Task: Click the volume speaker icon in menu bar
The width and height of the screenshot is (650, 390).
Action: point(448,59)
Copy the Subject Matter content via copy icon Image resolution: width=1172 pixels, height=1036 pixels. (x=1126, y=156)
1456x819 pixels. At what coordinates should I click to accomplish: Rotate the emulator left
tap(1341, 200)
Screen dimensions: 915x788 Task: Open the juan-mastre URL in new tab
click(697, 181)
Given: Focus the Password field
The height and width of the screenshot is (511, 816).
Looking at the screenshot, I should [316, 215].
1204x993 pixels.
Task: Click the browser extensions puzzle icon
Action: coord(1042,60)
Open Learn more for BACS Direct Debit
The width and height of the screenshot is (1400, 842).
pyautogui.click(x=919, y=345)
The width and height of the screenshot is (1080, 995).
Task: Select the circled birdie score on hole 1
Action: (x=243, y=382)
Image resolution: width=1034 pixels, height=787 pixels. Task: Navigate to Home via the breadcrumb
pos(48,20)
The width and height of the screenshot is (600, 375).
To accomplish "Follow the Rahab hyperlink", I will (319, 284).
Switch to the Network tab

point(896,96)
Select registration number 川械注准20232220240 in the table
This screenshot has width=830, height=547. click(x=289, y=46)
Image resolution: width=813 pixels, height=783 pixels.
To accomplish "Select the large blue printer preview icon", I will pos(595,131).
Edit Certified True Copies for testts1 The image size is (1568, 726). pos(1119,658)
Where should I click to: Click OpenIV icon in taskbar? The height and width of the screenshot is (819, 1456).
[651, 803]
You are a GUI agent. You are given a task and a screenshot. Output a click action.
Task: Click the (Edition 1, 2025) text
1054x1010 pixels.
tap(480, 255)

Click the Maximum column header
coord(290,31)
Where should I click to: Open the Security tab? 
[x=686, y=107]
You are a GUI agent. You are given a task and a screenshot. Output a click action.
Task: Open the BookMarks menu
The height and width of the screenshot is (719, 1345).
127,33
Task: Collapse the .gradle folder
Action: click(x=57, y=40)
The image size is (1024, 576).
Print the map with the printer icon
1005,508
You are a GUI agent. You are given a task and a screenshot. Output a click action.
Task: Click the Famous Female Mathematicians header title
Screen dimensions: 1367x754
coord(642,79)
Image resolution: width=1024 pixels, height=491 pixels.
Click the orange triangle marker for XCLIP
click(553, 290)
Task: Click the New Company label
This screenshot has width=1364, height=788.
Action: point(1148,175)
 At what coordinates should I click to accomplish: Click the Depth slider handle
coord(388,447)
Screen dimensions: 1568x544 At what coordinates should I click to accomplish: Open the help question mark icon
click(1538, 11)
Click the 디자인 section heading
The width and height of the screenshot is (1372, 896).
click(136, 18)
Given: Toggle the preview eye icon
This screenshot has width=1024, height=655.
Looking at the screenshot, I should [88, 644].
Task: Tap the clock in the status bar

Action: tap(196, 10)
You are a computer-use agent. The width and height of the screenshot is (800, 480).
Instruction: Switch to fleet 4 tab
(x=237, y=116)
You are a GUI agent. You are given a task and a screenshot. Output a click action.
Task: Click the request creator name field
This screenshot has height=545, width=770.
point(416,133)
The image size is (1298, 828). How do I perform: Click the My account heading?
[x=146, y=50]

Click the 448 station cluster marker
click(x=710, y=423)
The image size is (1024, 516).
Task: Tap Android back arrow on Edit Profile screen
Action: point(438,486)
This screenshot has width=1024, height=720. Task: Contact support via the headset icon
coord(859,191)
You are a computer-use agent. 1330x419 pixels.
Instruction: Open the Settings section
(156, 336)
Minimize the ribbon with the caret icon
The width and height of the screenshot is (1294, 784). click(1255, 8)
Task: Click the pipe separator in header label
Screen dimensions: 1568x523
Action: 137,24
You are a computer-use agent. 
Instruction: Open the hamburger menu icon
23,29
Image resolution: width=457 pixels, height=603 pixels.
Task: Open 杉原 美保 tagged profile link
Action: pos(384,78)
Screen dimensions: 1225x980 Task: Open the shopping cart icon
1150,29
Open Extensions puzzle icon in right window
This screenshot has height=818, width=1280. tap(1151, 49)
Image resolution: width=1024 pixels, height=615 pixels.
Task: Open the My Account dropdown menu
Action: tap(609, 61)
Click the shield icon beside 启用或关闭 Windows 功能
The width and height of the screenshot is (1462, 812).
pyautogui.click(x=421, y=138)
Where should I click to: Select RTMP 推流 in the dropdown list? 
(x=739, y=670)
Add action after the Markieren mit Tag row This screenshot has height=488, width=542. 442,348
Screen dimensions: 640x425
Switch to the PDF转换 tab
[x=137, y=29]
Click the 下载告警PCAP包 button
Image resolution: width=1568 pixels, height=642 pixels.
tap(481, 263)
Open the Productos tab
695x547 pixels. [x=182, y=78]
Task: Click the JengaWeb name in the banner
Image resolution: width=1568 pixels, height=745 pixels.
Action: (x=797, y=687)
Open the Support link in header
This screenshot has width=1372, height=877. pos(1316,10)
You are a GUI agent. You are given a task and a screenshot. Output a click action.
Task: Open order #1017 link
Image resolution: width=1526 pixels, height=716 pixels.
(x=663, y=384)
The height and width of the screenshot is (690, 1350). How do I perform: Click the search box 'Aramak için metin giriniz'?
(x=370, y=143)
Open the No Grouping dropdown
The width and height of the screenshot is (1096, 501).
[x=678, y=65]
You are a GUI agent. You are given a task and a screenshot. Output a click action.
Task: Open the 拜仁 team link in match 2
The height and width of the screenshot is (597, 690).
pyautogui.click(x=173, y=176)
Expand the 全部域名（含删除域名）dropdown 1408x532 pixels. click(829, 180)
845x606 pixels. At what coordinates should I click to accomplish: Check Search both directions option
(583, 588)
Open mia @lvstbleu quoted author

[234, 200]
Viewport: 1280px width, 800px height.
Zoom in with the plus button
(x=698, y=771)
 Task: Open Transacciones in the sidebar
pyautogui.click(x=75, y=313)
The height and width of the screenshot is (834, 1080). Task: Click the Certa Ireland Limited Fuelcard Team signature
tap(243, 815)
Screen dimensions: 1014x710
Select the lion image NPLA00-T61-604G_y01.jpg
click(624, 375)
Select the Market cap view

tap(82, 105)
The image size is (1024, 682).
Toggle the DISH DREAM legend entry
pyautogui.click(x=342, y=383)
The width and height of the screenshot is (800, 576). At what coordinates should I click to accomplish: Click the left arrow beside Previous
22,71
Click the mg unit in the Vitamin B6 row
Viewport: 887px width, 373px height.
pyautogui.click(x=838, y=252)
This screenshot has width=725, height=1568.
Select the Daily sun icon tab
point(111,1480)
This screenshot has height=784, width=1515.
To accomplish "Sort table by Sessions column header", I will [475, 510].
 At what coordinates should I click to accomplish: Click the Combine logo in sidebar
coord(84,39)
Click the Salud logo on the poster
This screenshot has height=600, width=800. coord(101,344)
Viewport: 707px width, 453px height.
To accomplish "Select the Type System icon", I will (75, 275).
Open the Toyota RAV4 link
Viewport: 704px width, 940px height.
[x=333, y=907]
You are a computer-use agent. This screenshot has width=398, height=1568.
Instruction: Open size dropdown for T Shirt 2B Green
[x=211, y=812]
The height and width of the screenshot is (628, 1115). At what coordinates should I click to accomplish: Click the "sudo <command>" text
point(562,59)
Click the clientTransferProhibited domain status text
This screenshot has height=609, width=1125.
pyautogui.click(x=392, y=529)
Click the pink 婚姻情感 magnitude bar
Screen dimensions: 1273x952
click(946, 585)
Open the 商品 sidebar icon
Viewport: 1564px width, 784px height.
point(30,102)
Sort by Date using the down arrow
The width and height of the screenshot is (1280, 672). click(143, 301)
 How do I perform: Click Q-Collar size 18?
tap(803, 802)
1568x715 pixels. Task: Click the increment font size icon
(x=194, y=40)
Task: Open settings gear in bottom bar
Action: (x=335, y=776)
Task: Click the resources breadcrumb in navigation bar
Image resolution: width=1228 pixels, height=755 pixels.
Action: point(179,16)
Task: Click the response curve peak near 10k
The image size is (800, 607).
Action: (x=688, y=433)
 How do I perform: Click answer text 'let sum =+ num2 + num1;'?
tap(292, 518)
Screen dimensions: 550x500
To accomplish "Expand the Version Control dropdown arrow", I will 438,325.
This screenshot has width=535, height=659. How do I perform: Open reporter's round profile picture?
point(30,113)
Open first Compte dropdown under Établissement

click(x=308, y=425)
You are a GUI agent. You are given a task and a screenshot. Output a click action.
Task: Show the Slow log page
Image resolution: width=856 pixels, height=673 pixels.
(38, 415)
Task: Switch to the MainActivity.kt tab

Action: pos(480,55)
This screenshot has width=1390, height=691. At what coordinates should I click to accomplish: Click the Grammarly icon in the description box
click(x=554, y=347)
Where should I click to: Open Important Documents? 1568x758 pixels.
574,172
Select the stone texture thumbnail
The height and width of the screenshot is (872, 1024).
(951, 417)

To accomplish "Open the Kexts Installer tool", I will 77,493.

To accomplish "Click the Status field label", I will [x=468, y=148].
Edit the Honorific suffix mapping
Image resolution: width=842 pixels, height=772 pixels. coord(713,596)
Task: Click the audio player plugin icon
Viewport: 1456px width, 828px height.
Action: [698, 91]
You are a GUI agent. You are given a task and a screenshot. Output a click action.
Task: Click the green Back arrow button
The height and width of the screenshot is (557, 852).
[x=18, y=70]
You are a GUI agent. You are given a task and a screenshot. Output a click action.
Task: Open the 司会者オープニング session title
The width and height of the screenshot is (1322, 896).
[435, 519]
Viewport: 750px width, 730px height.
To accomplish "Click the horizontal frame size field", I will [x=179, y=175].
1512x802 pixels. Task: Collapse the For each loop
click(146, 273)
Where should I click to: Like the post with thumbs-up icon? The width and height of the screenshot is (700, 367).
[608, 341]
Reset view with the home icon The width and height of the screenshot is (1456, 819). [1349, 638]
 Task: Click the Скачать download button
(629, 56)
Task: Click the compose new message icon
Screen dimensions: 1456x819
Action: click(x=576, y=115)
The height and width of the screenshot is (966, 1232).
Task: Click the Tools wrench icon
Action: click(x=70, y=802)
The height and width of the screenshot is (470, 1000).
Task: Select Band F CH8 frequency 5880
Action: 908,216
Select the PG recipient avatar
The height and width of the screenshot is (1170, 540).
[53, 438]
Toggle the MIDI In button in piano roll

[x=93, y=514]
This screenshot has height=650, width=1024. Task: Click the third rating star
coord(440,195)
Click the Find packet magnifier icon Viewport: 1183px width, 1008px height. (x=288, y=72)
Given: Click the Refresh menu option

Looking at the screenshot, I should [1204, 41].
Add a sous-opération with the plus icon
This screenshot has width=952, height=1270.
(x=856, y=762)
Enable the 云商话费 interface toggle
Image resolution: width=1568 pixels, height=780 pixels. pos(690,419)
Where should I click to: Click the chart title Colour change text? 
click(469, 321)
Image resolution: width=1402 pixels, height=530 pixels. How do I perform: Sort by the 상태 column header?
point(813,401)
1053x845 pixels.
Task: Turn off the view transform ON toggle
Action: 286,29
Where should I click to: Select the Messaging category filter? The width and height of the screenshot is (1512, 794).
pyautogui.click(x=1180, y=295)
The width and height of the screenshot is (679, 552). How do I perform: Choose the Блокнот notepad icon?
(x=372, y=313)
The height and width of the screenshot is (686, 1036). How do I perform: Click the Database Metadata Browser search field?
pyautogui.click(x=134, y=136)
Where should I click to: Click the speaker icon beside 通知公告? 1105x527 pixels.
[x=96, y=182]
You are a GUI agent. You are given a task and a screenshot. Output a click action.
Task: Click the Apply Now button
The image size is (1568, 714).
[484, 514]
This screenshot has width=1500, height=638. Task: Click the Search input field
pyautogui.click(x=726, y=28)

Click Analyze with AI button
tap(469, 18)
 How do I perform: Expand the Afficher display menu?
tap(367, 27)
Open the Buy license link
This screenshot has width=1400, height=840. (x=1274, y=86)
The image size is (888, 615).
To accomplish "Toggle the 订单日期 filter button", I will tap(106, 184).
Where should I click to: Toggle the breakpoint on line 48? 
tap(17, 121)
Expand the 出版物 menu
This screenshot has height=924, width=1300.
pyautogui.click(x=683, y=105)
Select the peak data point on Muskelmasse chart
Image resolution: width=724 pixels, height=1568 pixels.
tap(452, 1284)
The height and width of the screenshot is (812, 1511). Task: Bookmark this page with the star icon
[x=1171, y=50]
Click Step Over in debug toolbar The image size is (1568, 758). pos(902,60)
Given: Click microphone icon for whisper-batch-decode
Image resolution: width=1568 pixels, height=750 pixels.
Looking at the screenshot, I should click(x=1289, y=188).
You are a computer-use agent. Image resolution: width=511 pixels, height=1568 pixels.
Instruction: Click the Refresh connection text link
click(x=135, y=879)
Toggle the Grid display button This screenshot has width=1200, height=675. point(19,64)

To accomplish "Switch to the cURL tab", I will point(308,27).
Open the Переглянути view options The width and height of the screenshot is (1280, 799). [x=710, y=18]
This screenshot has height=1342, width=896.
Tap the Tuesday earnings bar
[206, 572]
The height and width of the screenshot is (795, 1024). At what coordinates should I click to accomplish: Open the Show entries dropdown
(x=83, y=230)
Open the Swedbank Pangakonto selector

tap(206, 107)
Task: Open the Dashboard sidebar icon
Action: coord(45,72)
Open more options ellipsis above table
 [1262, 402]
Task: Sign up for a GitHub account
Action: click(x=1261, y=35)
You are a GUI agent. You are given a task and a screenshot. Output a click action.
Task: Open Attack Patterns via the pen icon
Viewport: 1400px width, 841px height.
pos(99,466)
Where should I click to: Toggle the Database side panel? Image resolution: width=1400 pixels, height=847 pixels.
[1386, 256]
——————
### EXERCISE
Recast the lines starting at the one containing "Task: Click the pipe" and ending at the one containing "(x=739, y=670)" as a JSON list of strings, one per line, leaving out blank lines.

### RESPONSE TO THIS TASK
[
  "Task: Click the pipe separator in header label",
  "Screen dimensions: 1568x523",
  "Action: 137,24",
  "You are a computer-use agent. ",
  "Instruction: Open the hamburger menu icon",
  "23,29",
  "Image resolution: width=457 pixels, height=603 pixels.",
  "Task: Open 杉原 美保 tagged profile link",
  "Action: pos(384,78)",
  "Screen dimensions: 1225x980 Task: Open the shopping cart icon",
  "1150,29",
  "Open Extensions puzzle icon in right window",
  "This screenshot has height=818, width=1280. tap(1151, 49)",
  "Image resolution: width=1024 pixels, height=615 pixels.",
  "Task: Open the My Account dropdown menu",
  "Action: tap(609, 61)",
  "Click the shield icon beside 启用或关闭 Windows 功能",
  "The width and height of the screenshot is (1462, 812).",
  "pyautogui.click(x=421, y=138)",
  "Where should I click to: Select RTMP 推流 in the dropdown list? ",
  "(x=739, y=670)"
]